You really need to go to best buy and get a (2 if you can afford it) VARs (voice activated recorders. They start around $40 at Walmart/best buy) Oneposter said the OLympus brand $99, at best buy works great. Velcro one under her car seat and put one somewhere in the house she would likely make phone calls.

What she has done was extremely inapropriate. She will no doubt be talking to at least her girlfriends about it. She may also be calling the OM. He may tell her how to set up a secret email acct. There is a really good chance they got it on. And he knows/likes shge was a married woman.

If it were me I would put a keylogger on the computer.

Did you go to the link for retrieving Facebook chats?

Bring up a polygraph and see how she reacts. If she says you don't trust her,just say "not anymore."

Absolutely no more Girls Nights Out to bars or drinking.


Have you been doing anything to checkher out?


----------



## iheartlife (Apr 4, 2012)

Borroworro25 said:


> I suppose that it depends on the definition of cheating.
> 
> I am satisfied that all things considered that she has not been unfaithful. However the whole thing makes me feel sick all the same. She as far as I am concerned has been cheating on me, linking with another guy, accepting the friends request, chatting on FB, and worse of all deleting the messages so there was no transparency.
> So its not pleasant at all.


In my opinion, cheating doesn't start with a hop in the sack. I mean it can--that's what a ONS is.

But for just about every other kind of affair, there is a lead up. There is a private, hidden relationship that's created FIRST. There are inappropriate confidences exchanged. There are things said (and DELETED) that any spouse would consider a betrayal. So while you might not ever be able to point to a single message and say, this is where she crossed the line--the point is the line has already been crossed. Yes, she is cheating. The question is what is your 'dealbreaker'--what line does she need to cross before you consider divorce?

I would absolutely verify what she is up to. I would monitor her activities for a couple of weeks. If that turns up clean, I'd give it a rest for a few weeks but then check again. Intermittent cheating can be very hard to catch.

--------------------------

I would go ahead and arrange for marriage counseling and read the book Boundaries in Marriage by Cloud & Townsend with her. I'm sure it's intensely frustrating to basically go back for a remedial marriage class, but she has issues.

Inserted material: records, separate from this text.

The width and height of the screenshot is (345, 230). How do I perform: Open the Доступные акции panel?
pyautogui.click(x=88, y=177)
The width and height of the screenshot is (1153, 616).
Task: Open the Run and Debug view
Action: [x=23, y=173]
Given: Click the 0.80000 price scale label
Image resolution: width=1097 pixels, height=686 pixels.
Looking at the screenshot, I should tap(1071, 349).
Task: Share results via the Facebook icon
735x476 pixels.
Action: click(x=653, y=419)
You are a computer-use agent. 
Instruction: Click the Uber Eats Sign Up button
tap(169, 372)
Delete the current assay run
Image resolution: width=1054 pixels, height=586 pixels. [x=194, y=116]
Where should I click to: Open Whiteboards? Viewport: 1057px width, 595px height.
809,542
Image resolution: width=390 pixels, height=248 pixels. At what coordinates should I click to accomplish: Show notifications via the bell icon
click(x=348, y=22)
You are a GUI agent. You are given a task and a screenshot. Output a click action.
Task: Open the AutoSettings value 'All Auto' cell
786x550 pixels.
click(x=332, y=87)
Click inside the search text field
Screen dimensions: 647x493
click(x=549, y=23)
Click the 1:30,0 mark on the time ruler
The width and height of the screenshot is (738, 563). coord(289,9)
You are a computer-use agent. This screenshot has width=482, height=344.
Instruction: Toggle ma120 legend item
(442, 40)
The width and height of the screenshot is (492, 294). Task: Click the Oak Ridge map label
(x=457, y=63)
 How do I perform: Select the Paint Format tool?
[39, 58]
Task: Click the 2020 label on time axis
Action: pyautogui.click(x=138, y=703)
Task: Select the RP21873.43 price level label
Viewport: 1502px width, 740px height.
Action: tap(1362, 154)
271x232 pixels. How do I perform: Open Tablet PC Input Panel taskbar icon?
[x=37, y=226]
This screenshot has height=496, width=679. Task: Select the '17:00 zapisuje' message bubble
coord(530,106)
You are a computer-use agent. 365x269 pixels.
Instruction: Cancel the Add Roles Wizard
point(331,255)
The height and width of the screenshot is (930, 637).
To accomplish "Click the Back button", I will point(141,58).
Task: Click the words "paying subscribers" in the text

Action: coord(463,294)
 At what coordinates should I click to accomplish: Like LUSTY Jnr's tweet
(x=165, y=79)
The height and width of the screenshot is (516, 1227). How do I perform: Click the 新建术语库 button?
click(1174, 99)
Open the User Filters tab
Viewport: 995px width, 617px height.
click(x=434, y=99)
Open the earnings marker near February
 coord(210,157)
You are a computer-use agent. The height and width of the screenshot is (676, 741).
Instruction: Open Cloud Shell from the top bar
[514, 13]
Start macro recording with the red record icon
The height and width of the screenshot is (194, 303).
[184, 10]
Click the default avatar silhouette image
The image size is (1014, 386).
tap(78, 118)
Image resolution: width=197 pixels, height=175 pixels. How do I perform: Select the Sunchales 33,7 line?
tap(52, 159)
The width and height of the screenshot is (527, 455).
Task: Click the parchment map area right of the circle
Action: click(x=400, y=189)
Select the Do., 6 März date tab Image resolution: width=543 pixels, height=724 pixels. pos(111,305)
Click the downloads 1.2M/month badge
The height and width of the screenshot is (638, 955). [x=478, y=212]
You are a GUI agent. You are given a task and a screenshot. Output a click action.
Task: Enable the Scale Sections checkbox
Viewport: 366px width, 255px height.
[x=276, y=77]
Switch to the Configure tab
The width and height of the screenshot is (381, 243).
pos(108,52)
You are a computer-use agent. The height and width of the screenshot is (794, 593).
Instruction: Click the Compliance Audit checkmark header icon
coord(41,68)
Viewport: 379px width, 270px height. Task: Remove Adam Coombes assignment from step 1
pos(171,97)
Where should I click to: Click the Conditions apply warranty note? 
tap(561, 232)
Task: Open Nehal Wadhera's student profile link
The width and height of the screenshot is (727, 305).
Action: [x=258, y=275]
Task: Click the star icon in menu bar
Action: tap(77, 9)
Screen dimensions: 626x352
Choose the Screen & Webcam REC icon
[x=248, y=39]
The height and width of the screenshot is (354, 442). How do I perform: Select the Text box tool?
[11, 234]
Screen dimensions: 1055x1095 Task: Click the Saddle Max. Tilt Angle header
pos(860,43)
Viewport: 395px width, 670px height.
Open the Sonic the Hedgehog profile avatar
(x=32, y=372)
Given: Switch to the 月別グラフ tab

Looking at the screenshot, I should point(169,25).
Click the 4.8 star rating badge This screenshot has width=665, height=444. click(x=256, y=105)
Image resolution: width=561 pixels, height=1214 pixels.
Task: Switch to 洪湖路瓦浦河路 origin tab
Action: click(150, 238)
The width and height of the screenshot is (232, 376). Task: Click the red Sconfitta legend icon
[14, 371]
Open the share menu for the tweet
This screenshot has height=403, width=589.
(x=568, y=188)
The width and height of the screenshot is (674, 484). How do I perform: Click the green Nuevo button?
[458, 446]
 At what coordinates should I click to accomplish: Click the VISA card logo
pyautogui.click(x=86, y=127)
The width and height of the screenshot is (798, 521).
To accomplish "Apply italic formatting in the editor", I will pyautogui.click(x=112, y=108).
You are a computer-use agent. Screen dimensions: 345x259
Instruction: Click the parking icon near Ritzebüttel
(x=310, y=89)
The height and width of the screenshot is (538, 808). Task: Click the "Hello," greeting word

There are other books (the first 3 have free website questionnaires that you should have her take):
5 Love Languages
His Needs / Her Needs
Love Busters
The Seven Principles of Making Marriage Work

each book serves a different function, get them at your library if you don't want to buy them. These can serve as a "jump start" to reconnect with her and show her that you love her and want to be close.

Just remember that you can work yourself to the bone on the marriage, and you can spend $$$ on an MC, but if there are 3 people in the marriage, neither one of these is going to have much of an effect.


----------



## iheartlife (Apr 4, 2012)

And btw, doing nothing at all is known as 'rugsweeping'--just hoping this will all go away. That's called magical thinking. I'm sure you can imagine how effective it is when a big red flag like this one is waving in your face.


----------



## Entropy3000 (May 11, 2011)

iheartlife said:


> In my opinion, cheating doesn't start with a hop in the sack. I mean it can--that's what a ONS is.
> 
> But for just about every other kind of affair, there is a lead up. There is a private, hidden relationship that's created FIRST. There are inappropriate confidences exchanged. There are things said (and DELETED) that any spouse would consider a betrayal. So while you might not ever be able to point to a single message and say, this is where she crossed the line--the point is the line has already been crossed. Yes, she is cheating. The question is what is your 'dealbreaker'--what line does she need to cross before you consider divorce?
> 
> ...


Absolutely correct. This is why I struggle with the right amount of "snooping". One absolutley does need to gather information. The competing element of time however is there. The longer this stuff goes on the worse it gets. If one waits they may decide things are so bad they do not want to R.

I understand when people say, if someone wants to cheat they will cheat. My assumption is that then I owuld kick them to the curb, but that my actions would first assume the positive that the WS is in trouble and needs help to get it turned around. 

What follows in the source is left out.